Pergerakan harga emas batangan di Indonesia kembali menjadi sorotan utama para investor pada Minggu, 22 Februari 2026. Berdasarkan data terbaru dari Pegadaian, harga logam mulia dari berbagai produsen seperti Galeri24, UBS, dan Antam menunjukkan tren yang bervariasi. Fenomena ini memicu antusiasme masyarakat untuk memantau nilai aset mereka di tengah fluktuasi pasar global yang dinamis.

Emas produksi Galeri24 saat ini dibanderol dengan harga Rp3,047,000 untuk ukuran satu gram, sementara pecahan terkecil 0,5 gram berada di angka Rp1,597,000. Bagi investor skala besar, ukuran 100 gram dihargai sekitar Rp295,971,000 dan ukuran satu kilogram mencapai Rp2,952,443,000. Ketersediaan stok Galeri24 mencakup berbagai denominasi lengkap untuk memenuhi kebutuhan portofolio investasi yang beragam.

Di sisi lain, produk emas dari UBS menunjukkan nilai yang sedikit lebih tinggi dibandingkan Galeri24 pada hampir semua ukuran yang tersedia. Harga satu gram emas UBS tercatat sebesar Rp3,061,000, sedangkan untuk ukuran 500 gram menyentuh angka fantastis Rp1,487,130,000. Meskipun denominasi maksimal hanya sampai 500 gram, UBS tetap menjadi pilihan populer karena desain dan reputasi mereknya di pasar.

Emas batangan Antam tetap mempertahankan posisinya sebagai instrumen favorit berkat tingkat likuiditasnya yang sangat tinggi di masyarakat. Saat ini, harga satu gram emas Antam berada di level Rp3,012,000, sementara pecahan 10 gram dijual dengan harga Rp29,615,000. Untuk ukuran paling besar yakni satu kilogram, investor perlu merogoh kocek sekitar Rp2,952,600,000 guna mengamankan aset tersebut secara permanen.

Terdapat selisih harga yang cukup mencolok antara ketiga produsen tersebut, mulai dari puluhan ribu hingga jutaan rupiah tergantung ukuran beratnya. Perbedaan ini dipengaruhi oleh beberapa faktor teknis seperti biaya produksi, margin keuntungan distributor, hingga permintaan pasar yang fluktuatif. Calon pembeli disarankan untuk membandingkan harga secara teliti guna mendapatkan nilai investasi yang paling optimal sesuai anggaran.

Selain faktor internal produsen, pergerakan harga emas di dalam negeri sangat bergantung pada kondisi ekonomi global dan nilai tukar rupiah. Ketidakpastian geopolitik seringkali membuat emas menjadi aset aman atau safe haven yang paling dicari oleh para pelaku pasar modal. Oleh karena itu, harga yang tertera hari ini dapat berubah sewaktu-waktu mengikuti dinamika perdagangan internasional yang terus berjalan setiap harinya.

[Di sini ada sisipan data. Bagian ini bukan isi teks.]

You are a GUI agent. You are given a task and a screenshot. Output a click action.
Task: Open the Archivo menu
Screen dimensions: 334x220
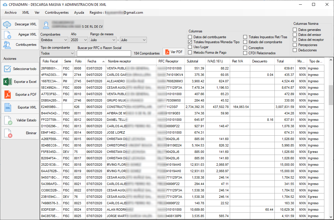[x=11, y=13]
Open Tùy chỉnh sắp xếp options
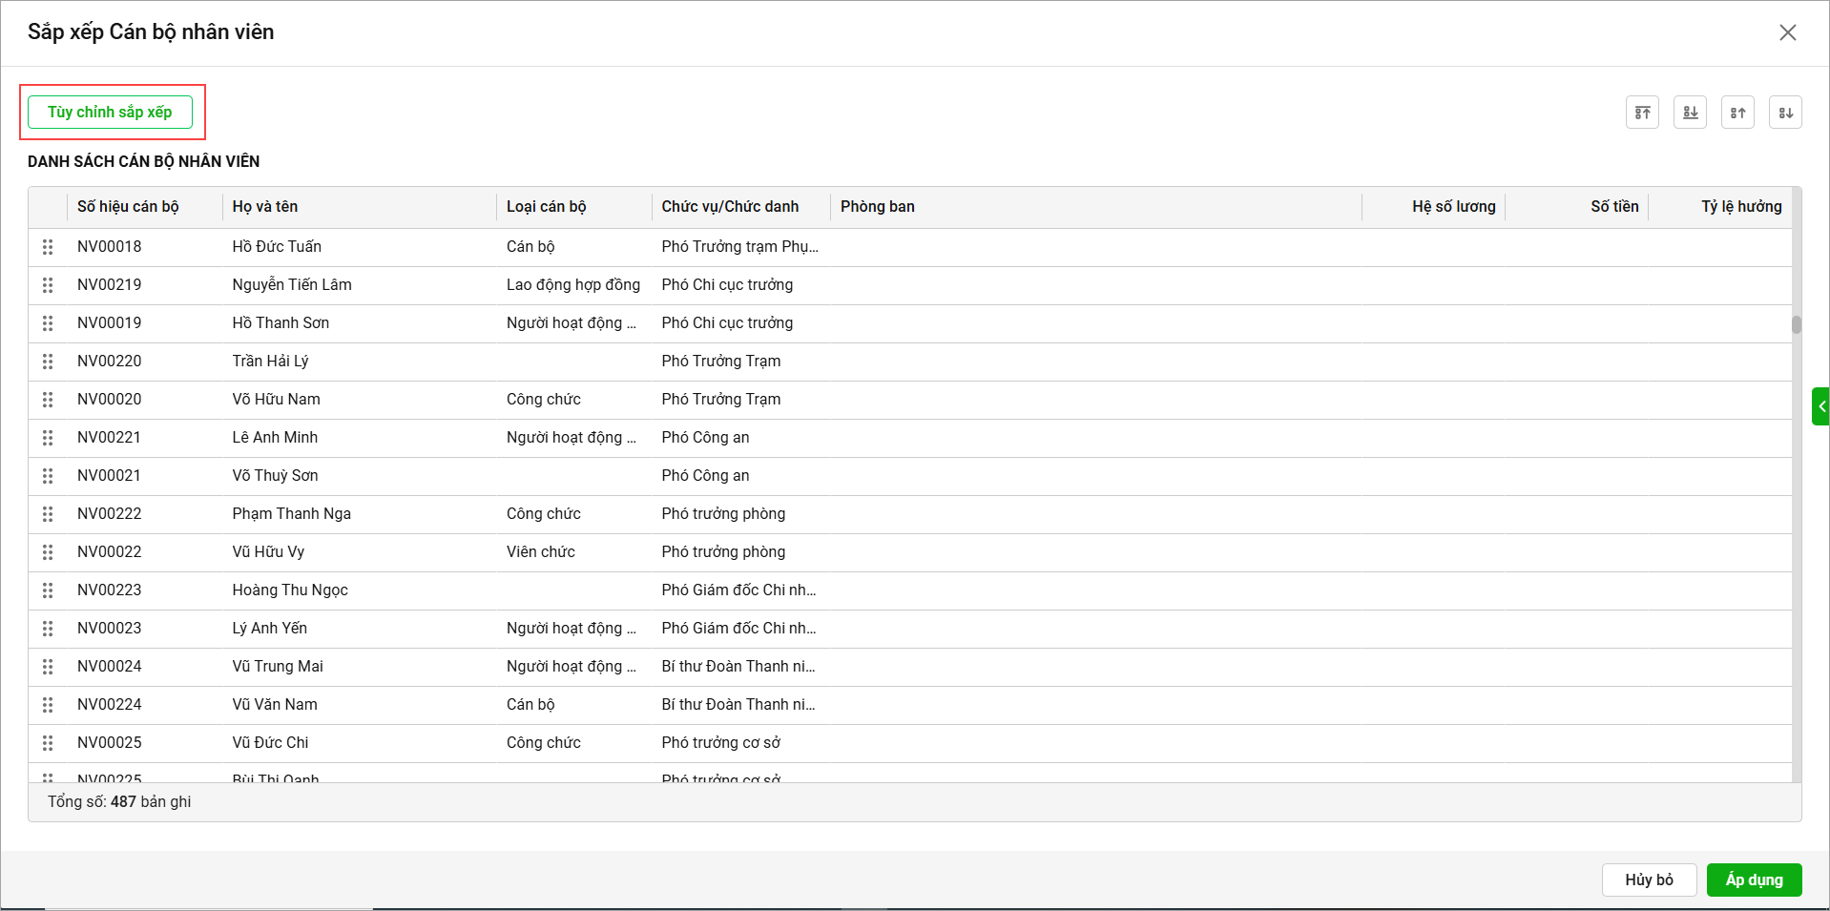 click(110, 113)
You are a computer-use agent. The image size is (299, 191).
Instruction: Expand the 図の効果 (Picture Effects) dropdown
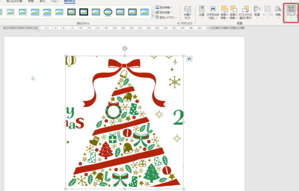(167, 12)
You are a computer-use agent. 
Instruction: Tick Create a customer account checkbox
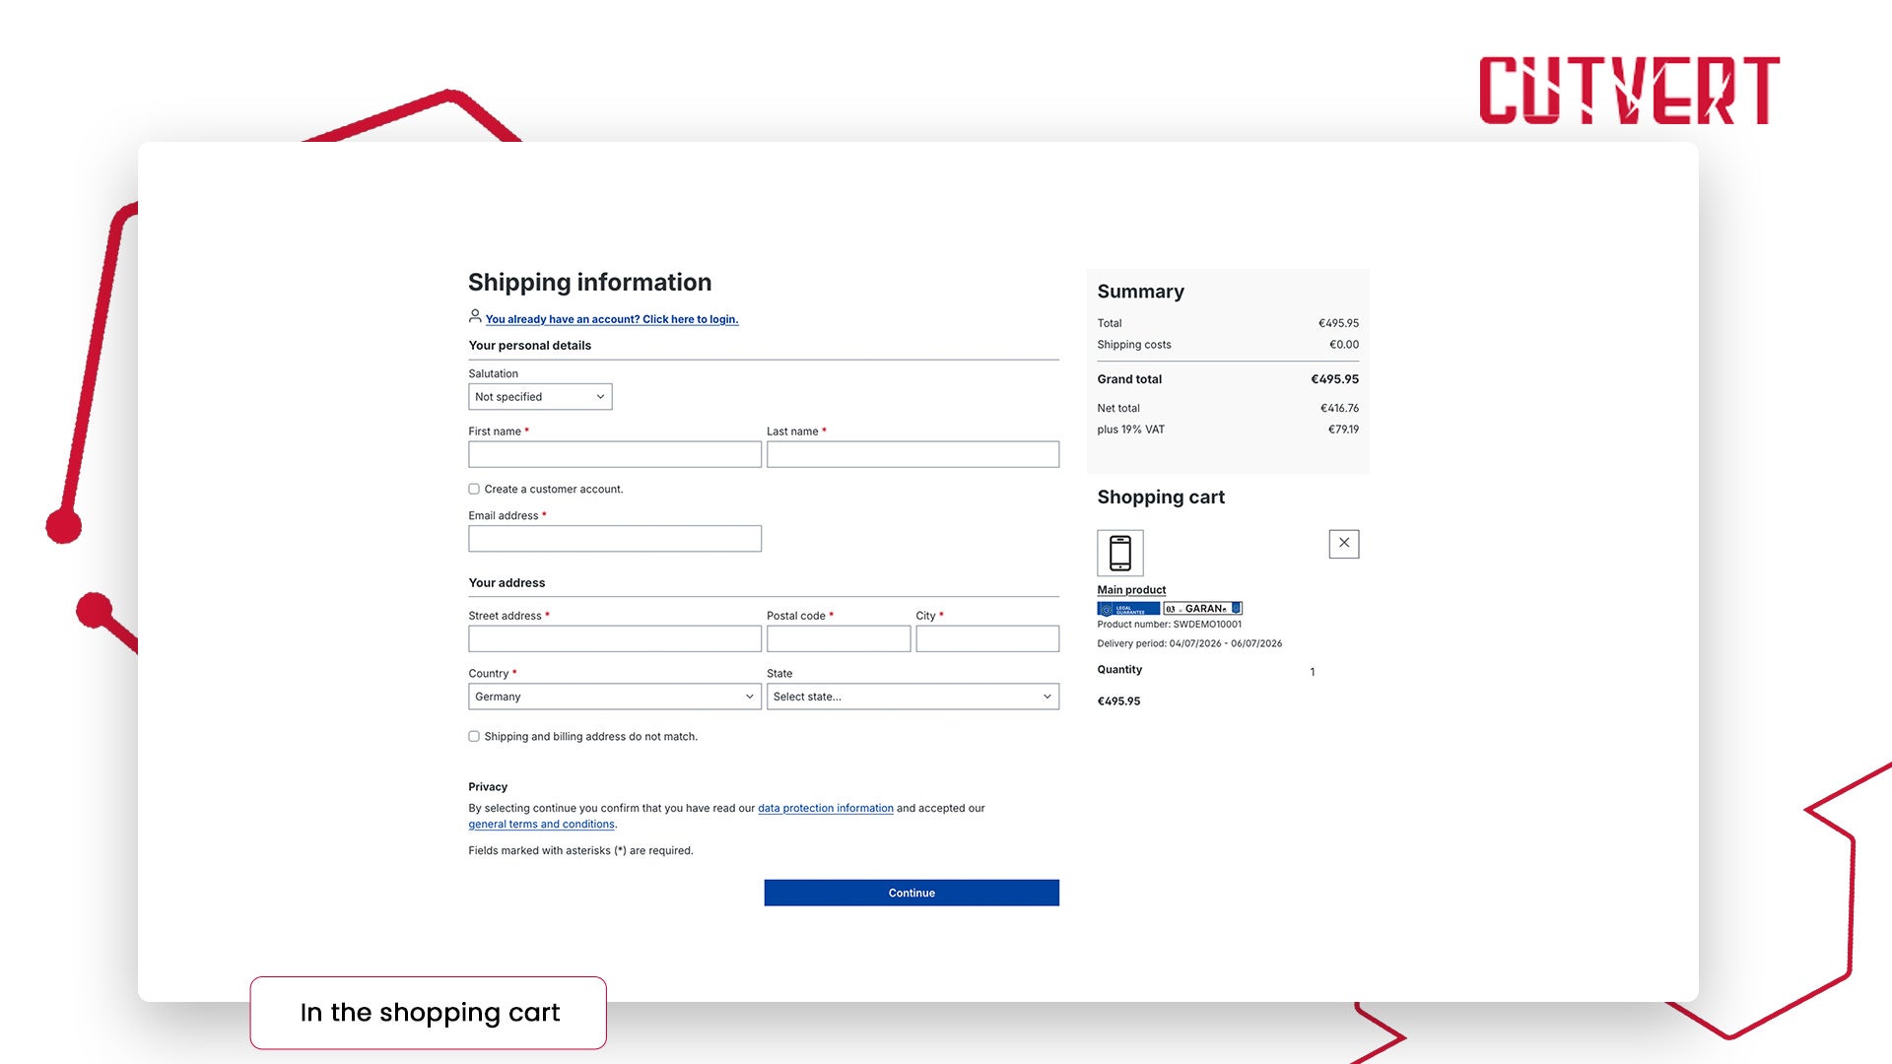(x=474, y=489)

Memilih jenis emas yang tepat memerlukan pertimbangan matang mengenai tujuan investasi jangka panjang serta kemudahan saat ingin menjualnya kembali. Baik Antam, UBS, maupun Galeri24 memiliki keunggulan masing-masing yang dapat disesuaikan dengan strategi finansial setiap individu. Pastikan Anda selalu memverifikasi harga melalui kanal resmi sebelum melakukan transaksi jual beli logam mulia untuk menghindari kerugian finansial.